[START]

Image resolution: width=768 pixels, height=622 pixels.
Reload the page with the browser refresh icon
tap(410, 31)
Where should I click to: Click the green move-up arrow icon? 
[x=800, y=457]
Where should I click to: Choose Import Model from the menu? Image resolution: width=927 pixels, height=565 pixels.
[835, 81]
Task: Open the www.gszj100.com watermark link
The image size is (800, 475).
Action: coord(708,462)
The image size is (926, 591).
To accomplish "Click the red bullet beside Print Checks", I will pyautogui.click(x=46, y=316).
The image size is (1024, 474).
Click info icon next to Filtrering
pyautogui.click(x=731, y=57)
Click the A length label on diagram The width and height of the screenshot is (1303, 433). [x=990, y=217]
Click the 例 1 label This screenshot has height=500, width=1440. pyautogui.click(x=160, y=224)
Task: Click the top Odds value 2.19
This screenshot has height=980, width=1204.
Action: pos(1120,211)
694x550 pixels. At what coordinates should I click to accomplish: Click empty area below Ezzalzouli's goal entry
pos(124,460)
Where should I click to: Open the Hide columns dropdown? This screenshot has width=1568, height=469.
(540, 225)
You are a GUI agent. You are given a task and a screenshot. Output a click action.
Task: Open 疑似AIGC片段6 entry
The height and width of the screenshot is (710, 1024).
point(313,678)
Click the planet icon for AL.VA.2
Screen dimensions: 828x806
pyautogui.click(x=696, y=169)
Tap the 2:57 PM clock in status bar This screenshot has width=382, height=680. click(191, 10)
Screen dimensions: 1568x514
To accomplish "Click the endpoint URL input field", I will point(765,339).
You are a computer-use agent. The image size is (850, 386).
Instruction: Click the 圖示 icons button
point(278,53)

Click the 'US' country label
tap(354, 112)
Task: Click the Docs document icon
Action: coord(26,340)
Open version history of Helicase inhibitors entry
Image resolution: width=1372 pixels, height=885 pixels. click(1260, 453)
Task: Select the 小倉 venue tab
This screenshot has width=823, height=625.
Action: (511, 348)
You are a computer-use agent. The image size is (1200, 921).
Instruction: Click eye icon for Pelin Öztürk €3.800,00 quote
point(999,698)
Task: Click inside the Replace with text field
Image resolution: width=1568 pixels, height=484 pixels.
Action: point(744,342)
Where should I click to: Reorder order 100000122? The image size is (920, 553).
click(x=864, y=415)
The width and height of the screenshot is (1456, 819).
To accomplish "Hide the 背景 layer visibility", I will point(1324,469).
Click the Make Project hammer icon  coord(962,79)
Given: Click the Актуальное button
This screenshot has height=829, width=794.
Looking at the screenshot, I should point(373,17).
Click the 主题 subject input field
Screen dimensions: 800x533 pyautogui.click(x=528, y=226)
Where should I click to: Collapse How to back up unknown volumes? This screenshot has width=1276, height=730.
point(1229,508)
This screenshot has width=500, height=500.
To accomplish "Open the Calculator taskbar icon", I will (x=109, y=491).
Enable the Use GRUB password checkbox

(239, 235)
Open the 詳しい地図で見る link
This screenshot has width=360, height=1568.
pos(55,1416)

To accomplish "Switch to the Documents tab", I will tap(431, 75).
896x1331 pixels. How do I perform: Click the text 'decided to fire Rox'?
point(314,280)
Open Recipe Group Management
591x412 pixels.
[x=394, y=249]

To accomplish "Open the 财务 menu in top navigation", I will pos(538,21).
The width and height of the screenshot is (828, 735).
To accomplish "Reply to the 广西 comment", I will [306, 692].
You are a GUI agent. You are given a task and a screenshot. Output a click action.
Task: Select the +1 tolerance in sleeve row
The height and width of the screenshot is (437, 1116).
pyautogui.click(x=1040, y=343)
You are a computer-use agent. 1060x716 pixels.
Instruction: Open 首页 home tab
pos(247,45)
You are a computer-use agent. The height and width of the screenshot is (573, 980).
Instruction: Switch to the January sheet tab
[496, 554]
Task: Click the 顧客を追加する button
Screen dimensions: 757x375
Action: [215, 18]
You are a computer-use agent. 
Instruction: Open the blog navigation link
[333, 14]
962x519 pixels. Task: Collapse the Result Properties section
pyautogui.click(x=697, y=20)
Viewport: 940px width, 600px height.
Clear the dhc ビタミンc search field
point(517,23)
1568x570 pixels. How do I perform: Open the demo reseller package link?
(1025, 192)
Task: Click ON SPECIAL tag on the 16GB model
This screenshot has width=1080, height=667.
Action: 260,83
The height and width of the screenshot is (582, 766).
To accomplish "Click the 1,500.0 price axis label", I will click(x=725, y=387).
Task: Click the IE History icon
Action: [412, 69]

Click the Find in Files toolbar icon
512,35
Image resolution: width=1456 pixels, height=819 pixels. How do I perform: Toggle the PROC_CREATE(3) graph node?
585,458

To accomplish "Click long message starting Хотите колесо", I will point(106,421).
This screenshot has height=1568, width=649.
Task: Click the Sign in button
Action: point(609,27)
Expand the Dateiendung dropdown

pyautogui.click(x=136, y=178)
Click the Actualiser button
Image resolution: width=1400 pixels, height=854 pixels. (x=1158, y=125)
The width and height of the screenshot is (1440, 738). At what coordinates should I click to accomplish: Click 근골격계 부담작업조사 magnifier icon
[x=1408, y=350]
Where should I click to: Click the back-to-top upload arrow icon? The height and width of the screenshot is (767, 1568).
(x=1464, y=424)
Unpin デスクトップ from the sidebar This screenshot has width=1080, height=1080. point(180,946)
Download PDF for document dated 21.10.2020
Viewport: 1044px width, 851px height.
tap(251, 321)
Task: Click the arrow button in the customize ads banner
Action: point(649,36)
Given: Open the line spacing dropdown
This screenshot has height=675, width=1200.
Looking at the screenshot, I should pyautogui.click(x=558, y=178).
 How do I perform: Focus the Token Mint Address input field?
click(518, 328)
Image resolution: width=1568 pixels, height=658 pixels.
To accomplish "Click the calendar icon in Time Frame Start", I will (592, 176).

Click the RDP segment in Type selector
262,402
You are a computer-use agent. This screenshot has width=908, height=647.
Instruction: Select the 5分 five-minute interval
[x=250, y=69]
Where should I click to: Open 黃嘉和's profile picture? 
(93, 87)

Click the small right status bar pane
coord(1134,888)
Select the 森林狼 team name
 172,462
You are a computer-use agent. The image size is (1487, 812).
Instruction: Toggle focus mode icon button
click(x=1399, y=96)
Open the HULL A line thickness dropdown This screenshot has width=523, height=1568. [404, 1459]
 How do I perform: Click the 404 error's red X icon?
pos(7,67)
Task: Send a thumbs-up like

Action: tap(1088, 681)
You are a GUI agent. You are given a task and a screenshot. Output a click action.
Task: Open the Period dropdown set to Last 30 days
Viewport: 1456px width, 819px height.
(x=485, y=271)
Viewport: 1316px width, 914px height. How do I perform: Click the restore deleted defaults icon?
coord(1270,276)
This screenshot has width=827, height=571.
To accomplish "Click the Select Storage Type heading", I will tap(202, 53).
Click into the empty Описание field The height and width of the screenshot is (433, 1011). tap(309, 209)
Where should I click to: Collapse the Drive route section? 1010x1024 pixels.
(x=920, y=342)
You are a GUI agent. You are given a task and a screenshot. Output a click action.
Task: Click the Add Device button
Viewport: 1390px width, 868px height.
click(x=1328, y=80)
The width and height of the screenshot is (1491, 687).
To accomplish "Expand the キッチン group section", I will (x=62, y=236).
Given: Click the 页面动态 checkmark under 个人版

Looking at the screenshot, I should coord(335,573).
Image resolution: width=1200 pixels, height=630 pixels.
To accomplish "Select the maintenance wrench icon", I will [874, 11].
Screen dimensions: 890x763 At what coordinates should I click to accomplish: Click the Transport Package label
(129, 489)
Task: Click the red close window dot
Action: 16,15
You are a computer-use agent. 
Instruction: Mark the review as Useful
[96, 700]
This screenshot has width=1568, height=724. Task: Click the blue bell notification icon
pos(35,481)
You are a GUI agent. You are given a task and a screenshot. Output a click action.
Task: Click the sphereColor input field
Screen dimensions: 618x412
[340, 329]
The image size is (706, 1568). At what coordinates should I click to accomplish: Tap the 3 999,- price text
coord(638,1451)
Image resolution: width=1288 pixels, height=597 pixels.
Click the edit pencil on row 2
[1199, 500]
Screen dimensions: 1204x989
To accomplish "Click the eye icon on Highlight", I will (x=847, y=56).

[END]

**Goal**
Rewrite the listing lines starting at the line containing "Open the HULL" and ending at the line containing "(x=920, y=342)", changing "Period" to "Interval" and leaving everything else as it is.

**Solution for this exercise**
Open the HULL A line thickness dropdown This screenshot has width=523, height=1568. [404, 1459]
 How do I perform: Click the 404 error's red X icon?
pos(7,67)
Task: Send a thumbs-up like

Action: tap(1088, 681)
You are a GUI agent. You are given a task and a screenshot. Output a click action.
Task: Open the Interval dropdown set to Last 30 days
Viewport: 1456px width, 819px height.
(x=485, y=271)
Viewport: 1316px width, 914px height. How do I perform: Click the restore deleted defaults icon?
coord(1270,276)
This screenshot has width=827, height=571.
To accomplish "Click the Select Storage Type heading", I will tap(202, 53).
Click into the empty Описание field The height and width of the screenshot is (433, 1011). tap(309, 209)
Where should I click to: Collapse the Drive route section? 1010x1024 pixels.
(x=920, y=342)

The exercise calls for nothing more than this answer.